Capricci a ressorti mercredi 29 juin en salles L’Emprise des ténèbres (1988) de Wes Craven sous son titre original américain : The Serpent and the Rainbow.
Cette réédition bienvenue coïncide avec une rétrospective intégrale des films de Wes Craven à la Cinémathèque française, du 29 juin au 31 juillet.
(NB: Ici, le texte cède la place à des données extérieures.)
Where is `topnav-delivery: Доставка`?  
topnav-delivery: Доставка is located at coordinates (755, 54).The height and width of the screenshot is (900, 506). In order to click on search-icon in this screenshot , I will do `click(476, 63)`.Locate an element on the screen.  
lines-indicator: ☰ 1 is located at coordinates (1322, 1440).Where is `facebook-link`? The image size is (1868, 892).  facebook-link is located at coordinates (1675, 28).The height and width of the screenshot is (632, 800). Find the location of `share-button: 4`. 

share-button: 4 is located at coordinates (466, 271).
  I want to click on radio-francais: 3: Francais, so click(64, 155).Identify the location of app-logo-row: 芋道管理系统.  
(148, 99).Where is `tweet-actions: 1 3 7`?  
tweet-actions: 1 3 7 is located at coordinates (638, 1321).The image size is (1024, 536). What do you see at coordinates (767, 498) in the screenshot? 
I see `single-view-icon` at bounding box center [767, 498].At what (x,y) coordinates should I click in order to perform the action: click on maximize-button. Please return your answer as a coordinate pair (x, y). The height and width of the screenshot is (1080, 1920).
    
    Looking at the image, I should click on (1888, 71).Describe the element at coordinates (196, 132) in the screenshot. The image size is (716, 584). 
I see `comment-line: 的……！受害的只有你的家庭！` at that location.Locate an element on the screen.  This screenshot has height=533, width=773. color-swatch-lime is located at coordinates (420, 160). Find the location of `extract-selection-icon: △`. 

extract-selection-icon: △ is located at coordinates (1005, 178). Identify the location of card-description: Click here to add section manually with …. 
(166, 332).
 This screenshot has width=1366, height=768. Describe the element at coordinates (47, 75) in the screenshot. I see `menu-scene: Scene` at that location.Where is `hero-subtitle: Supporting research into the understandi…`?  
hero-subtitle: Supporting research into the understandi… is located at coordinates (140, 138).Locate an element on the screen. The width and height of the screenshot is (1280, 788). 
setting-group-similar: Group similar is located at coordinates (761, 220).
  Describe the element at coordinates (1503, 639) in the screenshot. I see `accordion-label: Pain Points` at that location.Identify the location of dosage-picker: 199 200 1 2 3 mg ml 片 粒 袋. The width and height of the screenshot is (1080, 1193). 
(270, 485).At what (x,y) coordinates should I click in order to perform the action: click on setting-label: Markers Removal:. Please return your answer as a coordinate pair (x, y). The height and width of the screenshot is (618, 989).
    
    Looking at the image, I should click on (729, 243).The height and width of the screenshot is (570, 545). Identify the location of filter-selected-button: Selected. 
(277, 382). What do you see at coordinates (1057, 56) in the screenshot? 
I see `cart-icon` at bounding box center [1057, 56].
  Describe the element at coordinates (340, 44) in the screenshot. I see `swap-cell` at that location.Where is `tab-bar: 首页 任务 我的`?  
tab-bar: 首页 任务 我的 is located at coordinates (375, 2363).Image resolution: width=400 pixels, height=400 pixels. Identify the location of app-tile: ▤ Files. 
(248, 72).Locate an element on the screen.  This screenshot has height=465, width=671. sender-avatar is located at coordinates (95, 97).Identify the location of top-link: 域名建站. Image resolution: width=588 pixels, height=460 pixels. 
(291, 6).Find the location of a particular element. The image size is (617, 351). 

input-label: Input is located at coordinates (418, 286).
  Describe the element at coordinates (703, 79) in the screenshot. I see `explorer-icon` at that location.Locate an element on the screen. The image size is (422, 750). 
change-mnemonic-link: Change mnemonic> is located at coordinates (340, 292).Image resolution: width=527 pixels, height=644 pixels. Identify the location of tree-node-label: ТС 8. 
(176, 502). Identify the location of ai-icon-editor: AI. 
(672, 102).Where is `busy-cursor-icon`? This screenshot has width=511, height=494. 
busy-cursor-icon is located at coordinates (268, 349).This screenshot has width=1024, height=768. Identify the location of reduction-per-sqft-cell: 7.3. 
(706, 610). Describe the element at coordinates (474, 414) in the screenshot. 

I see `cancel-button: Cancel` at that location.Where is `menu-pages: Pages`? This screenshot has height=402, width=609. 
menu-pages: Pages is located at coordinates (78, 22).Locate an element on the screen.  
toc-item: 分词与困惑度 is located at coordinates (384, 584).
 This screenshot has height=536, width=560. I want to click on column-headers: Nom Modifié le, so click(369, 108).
L’Emprise des ténèbres propose une approche anthropologique de la figure du zombie et confronte en Haïti les superstitions vaudous avec la menace physique des tontons macoutes. L’Emprise des ténèbres est sans doute le meilleur film de Wes Craven, avec Le Sous-sol de la peur produit trois ans plus tard. Le temps de ces deux films inventifs et terrifiants Craven renoue avec la veine contestataire et politique de ses débuts. L’Emprise des ténèbres tranche avec le cinéma fantastique américain des années 80, qui visait le public adolescent et s’orientait franchement vers la parodie et la pop culture. Le succès commercial des Griffes de la nuit de Wes Craven et surtout ses suites transformant en bouffon comique le croquemitaine Freddy Krueger avaient participé à cette mode. Il y a de nombreuses séquences oniriques et des hallucinations terrifiantes dans L’Emprise des ténèbres, qui renvoient forcément aux cauchemars surréalistes et mortels des Griffes de la nuit, mais elles se situent dans un contexte totalement différent. L’Emprise des ténèbres se distingue par son traitement adulte d’un sujet géopolitique, qui nous emmène en Haïti, à la veille de la chute du président Jean-Claude Duvalier, dans un pays en proie au chaos et à la guerre civile. Craven a souvent déclaré que ses films d’horreur étaient d’essence réaliste et sociologique. Le style parfois documentaire du film provient des conditions de son tournage périlleux, d’abord en Haïti après le départ de Duvalier, quand le pays était aux mains de l’armée, puis à Saint-Domingue pour des raisons de sécurité. Dans L’Emprise des ténèbres, c’est l’industrie pharmaceutique américaine qui missionne un anthropologue interprété par Bill Pullman (photo en tête de texte) pour ramener une drogue vaudou qui peut transformer les gens en zombies, afin de l’exploiter commercialement comme un puissant anesthésique. L’avidité et le cynisme des grands groupes capitalistes rencontrent la violence de la dictature et l’extrême pauvreté des Antilles, sur le même continent nord-américain. La plupart des péripéties du scénario s’inspirent de faits réels, ou reportés comme tels. Il en va de même pour les personnages que le chercheur américain croise sur son chemin à Port-au-Prince. Dargent Peytaud (Zakes Mokae), le grand méchant du film, est particulièrement réussi, sorcier vaudou à la tête des tontons macoutes, associant torture et magie noire pour se débarrasser des opposants du régime de Duvalier.